Sólo un imbécil puede esperar algo de un psicólogo cuando el mundo es un excusado de 12 mil kilómetros que no sorprende.

Auto conciliar. Algunos van por putas. Ellas reciben toda su basura y después les cobran. Los dejan sonriendo por un rato. Ya estaba cansado de ese viejo sistema. Seguía viéndola por todos lados. Su rostro. Terminé en la segunda opción más parecida…

Terapia. Había escuchado que la terapia resolvía cosas; y algo del psicoanálisis sobre el sexo y la destrucción. Ambos me remitían a ella.

“¿Amores imposibles? ¿Relaciones tormentosas? ¿Problemas familiares? ¿inseguridad? Llámenos, juntos encontraremos la solución”. Tomé el teléfono.

Perro mojado, basura y sol


No estoy hablando de querernos. Yo no digo eso. Hablo de ganarle la guerra al tiempo. Eres la mirada que no soporto pero que si no tengo me vengo abajo. Tus ojos: dos soles muertos. Arrogantes, elegantes, vanidosos, de miedo. Y yo soy un manojo de balas perdidas, dedos que truenan, raros humores y lodo.

No te apiades. Estoy muerto. Pero sé controlar esa sensación extraña. La tristeza. Sentir que ahora llueve. Sentir que ha estado lloviendo siempre. Sentirme en el centro de la broma más grande del mundo. Y que nadie se esté riendo.

Eres hiperrealismo. Yo un sarcófago. Eres yo no sé cómo. Soy yo no sé nada. Y respiras y hablas y no colecciono tu aire y tu tono. Eres aspirina contra mi falta de ganas, el pasado que nado en tus ojos.

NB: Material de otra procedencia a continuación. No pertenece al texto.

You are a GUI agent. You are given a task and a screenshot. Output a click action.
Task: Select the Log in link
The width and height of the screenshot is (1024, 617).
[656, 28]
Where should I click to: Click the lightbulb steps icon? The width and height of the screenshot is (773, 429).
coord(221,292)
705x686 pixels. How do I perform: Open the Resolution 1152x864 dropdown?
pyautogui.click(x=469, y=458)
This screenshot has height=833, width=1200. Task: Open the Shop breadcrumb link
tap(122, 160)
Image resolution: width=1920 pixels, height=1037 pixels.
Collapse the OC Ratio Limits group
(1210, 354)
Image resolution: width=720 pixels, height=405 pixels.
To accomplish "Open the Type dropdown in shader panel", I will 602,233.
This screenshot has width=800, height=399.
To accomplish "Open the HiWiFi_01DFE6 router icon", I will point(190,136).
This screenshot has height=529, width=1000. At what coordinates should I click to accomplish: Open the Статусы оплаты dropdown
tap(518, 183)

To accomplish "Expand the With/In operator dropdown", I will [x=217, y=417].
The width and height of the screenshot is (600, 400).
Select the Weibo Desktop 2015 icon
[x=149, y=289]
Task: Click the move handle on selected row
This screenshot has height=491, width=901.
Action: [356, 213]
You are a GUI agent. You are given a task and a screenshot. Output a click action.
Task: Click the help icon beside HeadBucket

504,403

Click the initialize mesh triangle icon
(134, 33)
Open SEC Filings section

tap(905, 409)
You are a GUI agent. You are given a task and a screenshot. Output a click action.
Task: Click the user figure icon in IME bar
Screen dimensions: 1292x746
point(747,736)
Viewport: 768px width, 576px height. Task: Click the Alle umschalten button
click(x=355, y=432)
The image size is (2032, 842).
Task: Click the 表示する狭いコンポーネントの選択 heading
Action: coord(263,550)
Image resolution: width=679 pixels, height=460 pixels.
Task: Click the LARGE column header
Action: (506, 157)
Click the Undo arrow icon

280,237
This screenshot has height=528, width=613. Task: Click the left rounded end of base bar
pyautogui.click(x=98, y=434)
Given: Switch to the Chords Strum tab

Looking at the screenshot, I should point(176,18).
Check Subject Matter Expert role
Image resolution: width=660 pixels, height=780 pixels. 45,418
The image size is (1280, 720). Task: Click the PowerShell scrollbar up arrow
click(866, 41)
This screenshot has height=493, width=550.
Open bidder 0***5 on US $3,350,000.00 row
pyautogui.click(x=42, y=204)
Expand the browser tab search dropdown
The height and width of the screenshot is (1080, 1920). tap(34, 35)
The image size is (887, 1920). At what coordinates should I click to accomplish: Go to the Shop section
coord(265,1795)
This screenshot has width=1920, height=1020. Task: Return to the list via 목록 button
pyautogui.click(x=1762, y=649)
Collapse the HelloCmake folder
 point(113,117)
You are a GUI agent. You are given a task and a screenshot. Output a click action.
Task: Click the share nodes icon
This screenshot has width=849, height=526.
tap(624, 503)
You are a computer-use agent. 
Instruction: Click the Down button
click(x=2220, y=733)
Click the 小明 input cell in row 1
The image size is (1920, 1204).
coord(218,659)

Asómate. Afuera está la ciudad romántica: quiero decir fea, estúpida y malvada. La calle huele a perro mojado, a basura y sol. Las huellas de las personas se borran. Nadie existe. Te lo juro: nadie existe. Ni tú. Ni yo.

No estoy hablando de querernos. Yo no digo eso. Hablo de ganarle la guerra al tiempo. Compartir contigo la mierda que traigo dentro. Reírnos de nuestra falta de talento. Asomarnos por la ventana y ver que el mundo se está rompiendo. Y no sentir miedo.